= Assignment =
Find the line with "Go back from Marketplace with arrow" in the entries below. Repeat it, every following line, and the line with "1456x819 pixels.", exactly and with nothing added.

= Supplied records =
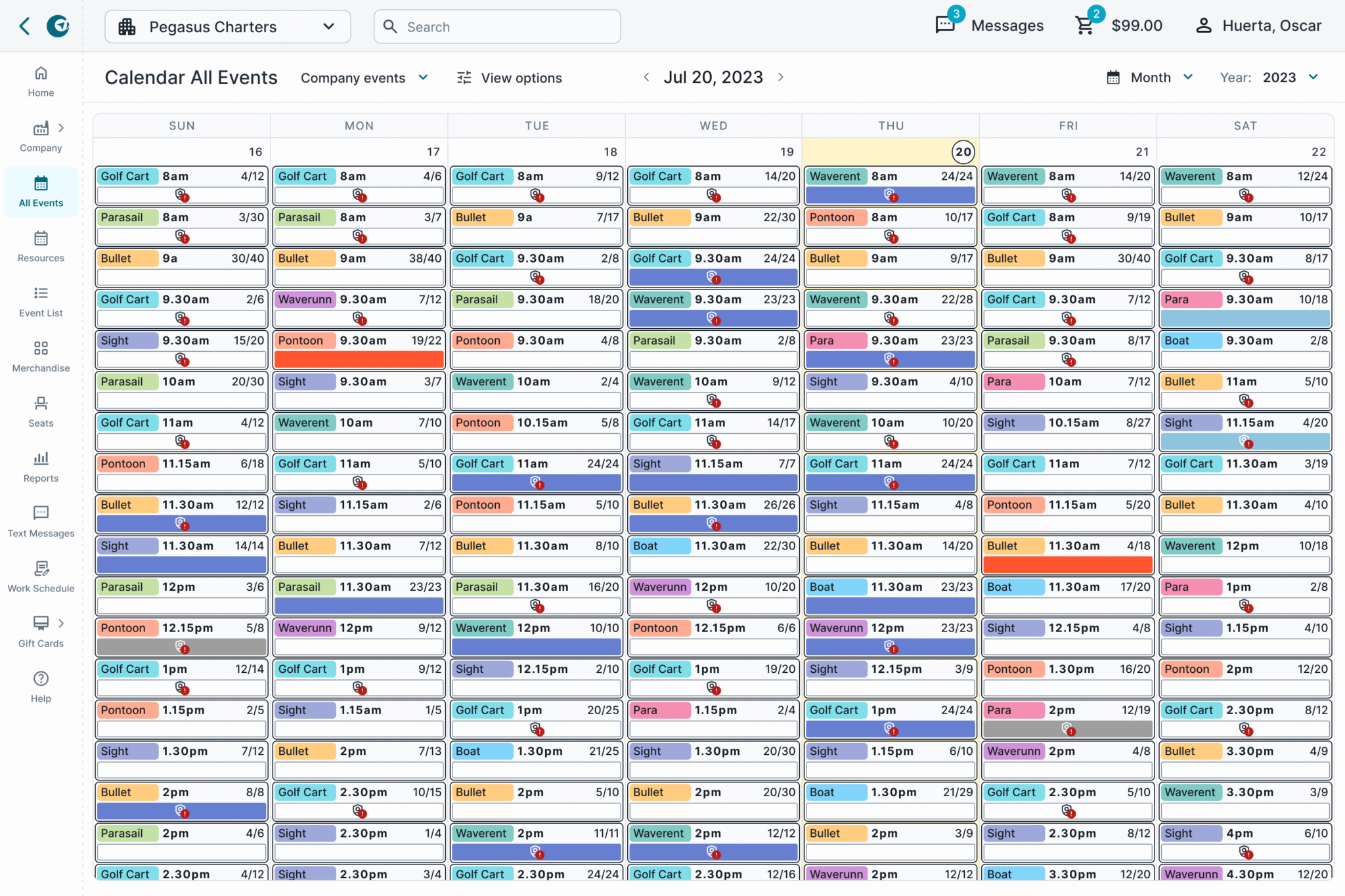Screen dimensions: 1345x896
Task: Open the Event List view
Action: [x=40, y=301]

* * *

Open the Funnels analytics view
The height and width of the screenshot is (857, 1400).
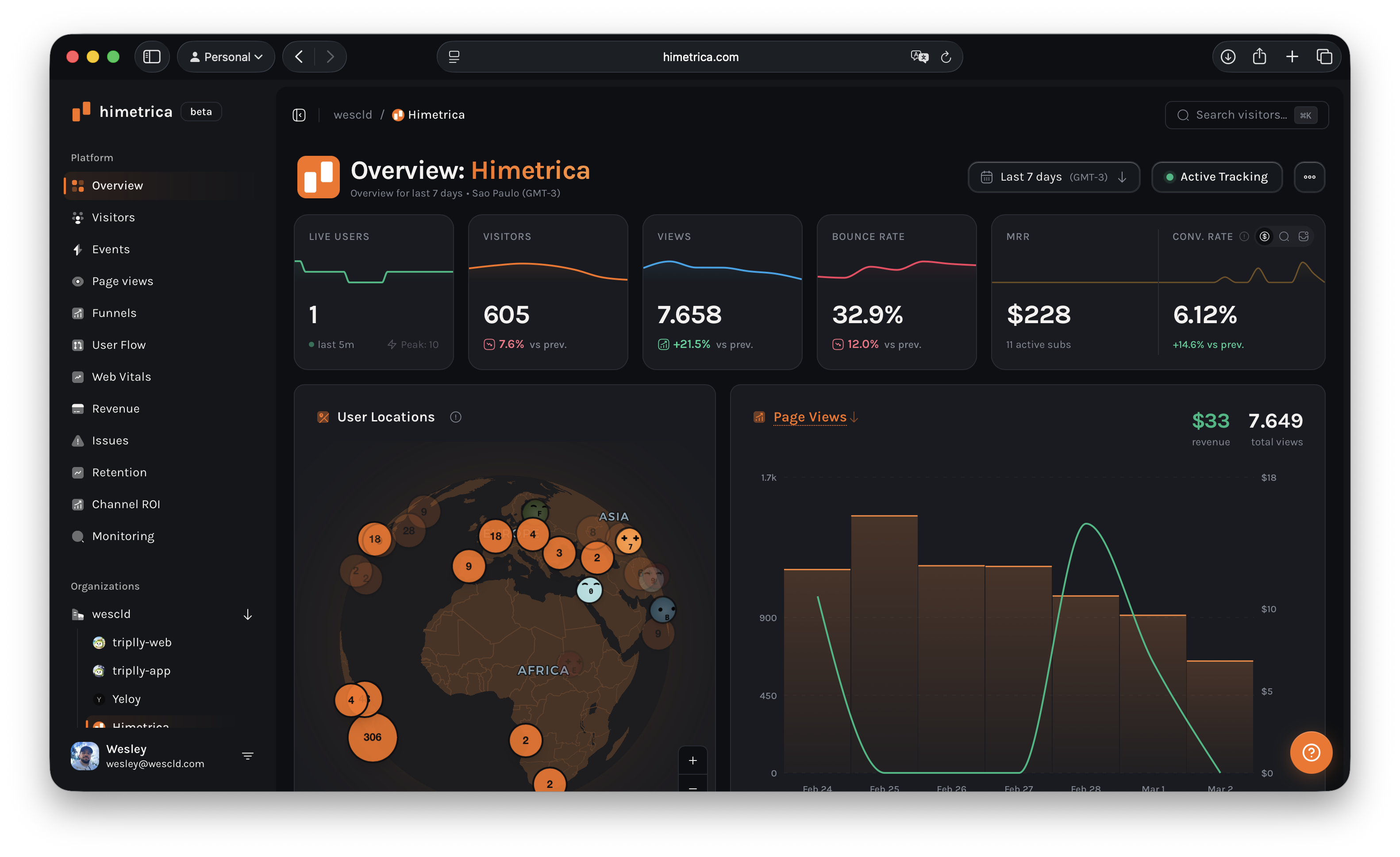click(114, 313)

==

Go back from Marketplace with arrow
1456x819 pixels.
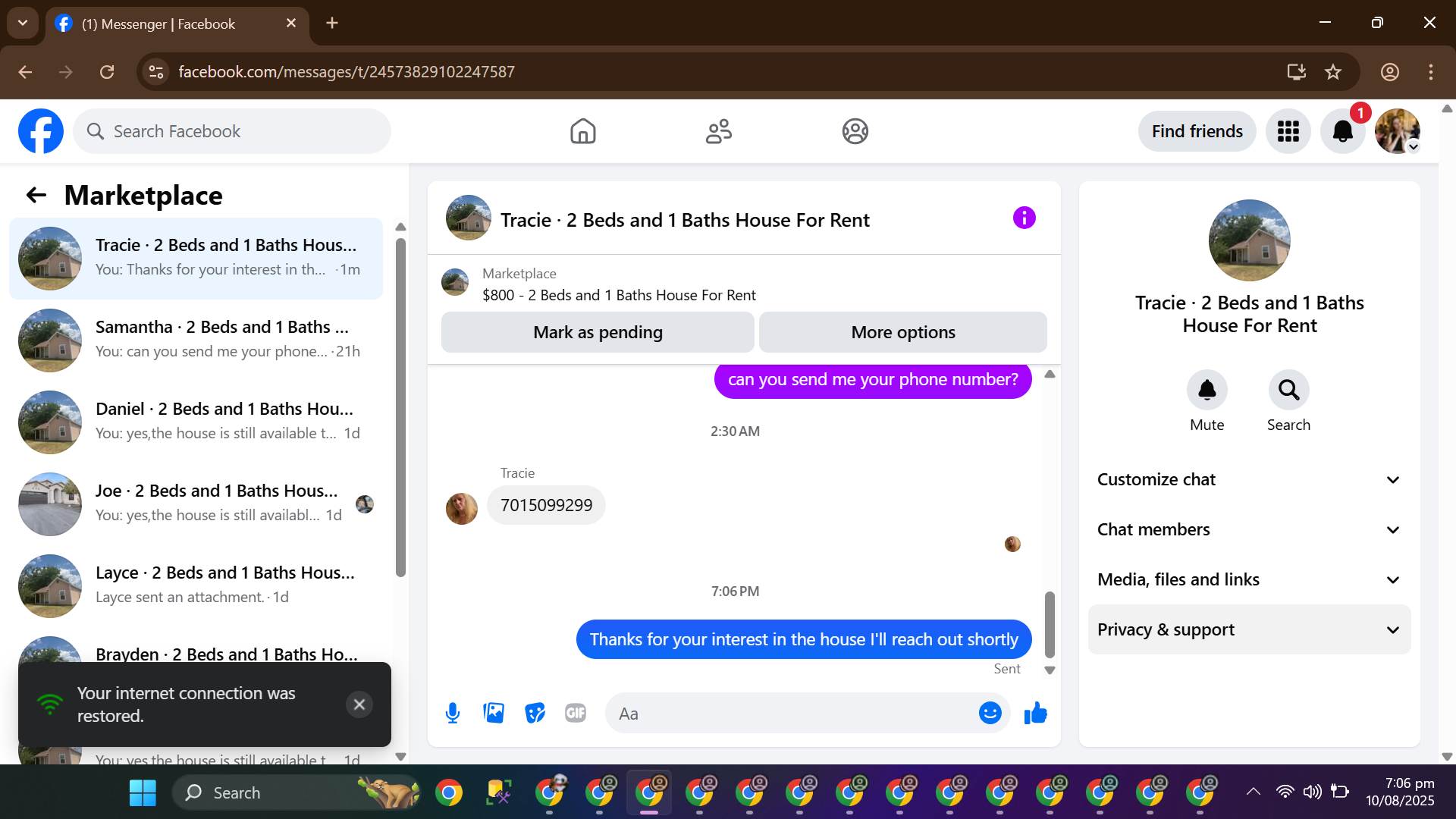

= Finished exercise =
Go back from Marketplace with arrow
1456x819 pixels.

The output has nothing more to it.